If she agrees to that, I would make a counselling appt for a month away to further work on things. You will be able to see in that month if she is really serious about being with you and reuniting your family, or if she is using you as someone to fall back on.

 

Did she say she wouldn't contact him in the future or did you let her know this would be a deal breaker for you?

 

I would weigh this very carefully as your children's future happiness and dreams are at stake here as well as your personal happiness. I would not rush this.

Edited by Clep
forgot a word
Posted

You should never take her back. Whatever problems she has are her doing as well. She made her bed and now she has to lay in it. Get rid of her as fast as you can. Of course you have to deal with her as far as the kids go but that is as far as it should go. If you take her back it will be nothing but heartbreak.

  • Author
Posted
I would sit down and let her know what the boundaries are for reconciliation with you and ask her if there are currently any reasonable barriers to undermine those boundaries. If she has a reasonable ideas you can come together to redefine boundaries that are reasonable. I would be very clear about it all. If she is unwilling to do so, or breaches the set forth boundaries you will have your answer.

 

If she agrees to that, I would make a counselling appt for a month away to further work on things. You will be able to see in that month if she is really serious about being with you and reuniting your family, or if she is using you as someone to fall back on.

 

Did she say she wouldn't contact him in the future or did you let her know this would be a deal breaker for you?

 

I would weigh this very carefully as your children's future happiness and dreams are at stake here as well as your personal happiness. I would not rush this.

 

She actually came to me and send she would not contact him again. I did not ask her too. She said she realized that he is controlling and not good for our kids. However, it sounds like now she is going to live with him out of state. Apparently he is saying that he will divorce his wife now and that he will help her get a place. She can't do it by herself because her credit is too bad. No apartment place will let her name be on the lease at all. She was able to get her current house about 1.5 months ago because she used to work for the guy who rented it to her. Now he is evicting her because she has never paid a dime of the rent. So she will have another judgement against her.

 

Funny thing is that she is lying to him. He has no idea of her health problems or financial problems. Granted I don't feel sorry for him at all since he went after my wife while she was still married and is abandoning his own wife and children. They are both gonna reap what they sow.

Posted

That is ridiculous, you're a security blanket!

 

Now, in one respect there is a psychological phrase I remember. Sometimes people cannot stand not having the absue. Clearly she doesn't really mind it. I mean, she came to you, and there was no problem, then she went back!

 

Bottom line, tell her it won't happen, that she can go to him and stay because she won't be with you.

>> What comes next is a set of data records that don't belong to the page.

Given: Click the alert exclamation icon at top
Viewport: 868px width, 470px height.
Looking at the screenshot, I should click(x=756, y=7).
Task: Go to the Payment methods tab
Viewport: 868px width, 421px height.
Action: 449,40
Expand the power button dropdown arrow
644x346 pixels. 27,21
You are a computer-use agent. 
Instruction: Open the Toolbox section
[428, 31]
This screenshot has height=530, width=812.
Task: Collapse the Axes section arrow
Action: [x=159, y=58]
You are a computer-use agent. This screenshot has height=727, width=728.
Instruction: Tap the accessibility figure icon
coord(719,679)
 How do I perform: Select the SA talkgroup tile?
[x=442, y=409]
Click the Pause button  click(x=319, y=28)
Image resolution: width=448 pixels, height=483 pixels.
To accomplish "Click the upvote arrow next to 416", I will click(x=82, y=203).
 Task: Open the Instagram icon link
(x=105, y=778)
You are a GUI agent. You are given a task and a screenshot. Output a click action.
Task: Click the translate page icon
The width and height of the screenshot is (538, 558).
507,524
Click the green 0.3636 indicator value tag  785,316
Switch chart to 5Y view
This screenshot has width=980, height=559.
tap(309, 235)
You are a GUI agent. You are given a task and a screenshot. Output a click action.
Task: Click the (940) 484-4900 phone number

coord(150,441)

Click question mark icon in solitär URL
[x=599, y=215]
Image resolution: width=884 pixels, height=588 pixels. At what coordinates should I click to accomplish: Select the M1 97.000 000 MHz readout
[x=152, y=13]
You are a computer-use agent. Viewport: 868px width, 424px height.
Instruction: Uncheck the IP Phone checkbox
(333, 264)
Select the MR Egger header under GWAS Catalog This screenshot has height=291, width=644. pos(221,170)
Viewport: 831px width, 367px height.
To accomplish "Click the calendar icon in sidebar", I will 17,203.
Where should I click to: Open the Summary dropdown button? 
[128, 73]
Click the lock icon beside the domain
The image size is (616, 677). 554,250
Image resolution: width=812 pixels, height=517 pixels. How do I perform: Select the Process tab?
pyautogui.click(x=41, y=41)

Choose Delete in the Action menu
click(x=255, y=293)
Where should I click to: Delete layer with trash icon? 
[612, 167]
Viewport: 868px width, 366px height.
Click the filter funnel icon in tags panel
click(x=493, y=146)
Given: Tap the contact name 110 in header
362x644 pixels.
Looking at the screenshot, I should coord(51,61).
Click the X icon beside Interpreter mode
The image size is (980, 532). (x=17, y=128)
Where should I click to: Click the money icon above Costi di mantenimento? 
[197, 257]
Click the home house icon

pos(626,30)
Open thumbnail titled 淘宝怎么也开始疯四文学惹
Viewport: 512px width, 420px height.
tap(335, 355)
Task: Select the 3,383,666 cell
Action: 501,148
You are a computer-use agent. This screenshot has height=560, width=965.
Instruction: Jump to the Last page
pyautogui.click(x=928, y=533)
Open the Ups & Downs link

This may be kind of vicious, but try and get custody of those kids. I mean, that controlling of a step father who cares so little for them and a mother who's willing to go along with it?! That should be considered a danger! Putting kids in danger is something I have zero tolerance for! Especially since one of my high school friends had an insane controlling father like that, he grew up paranoid beyond reason that the world would basically devour him because he never got used to anything due to his restrictions!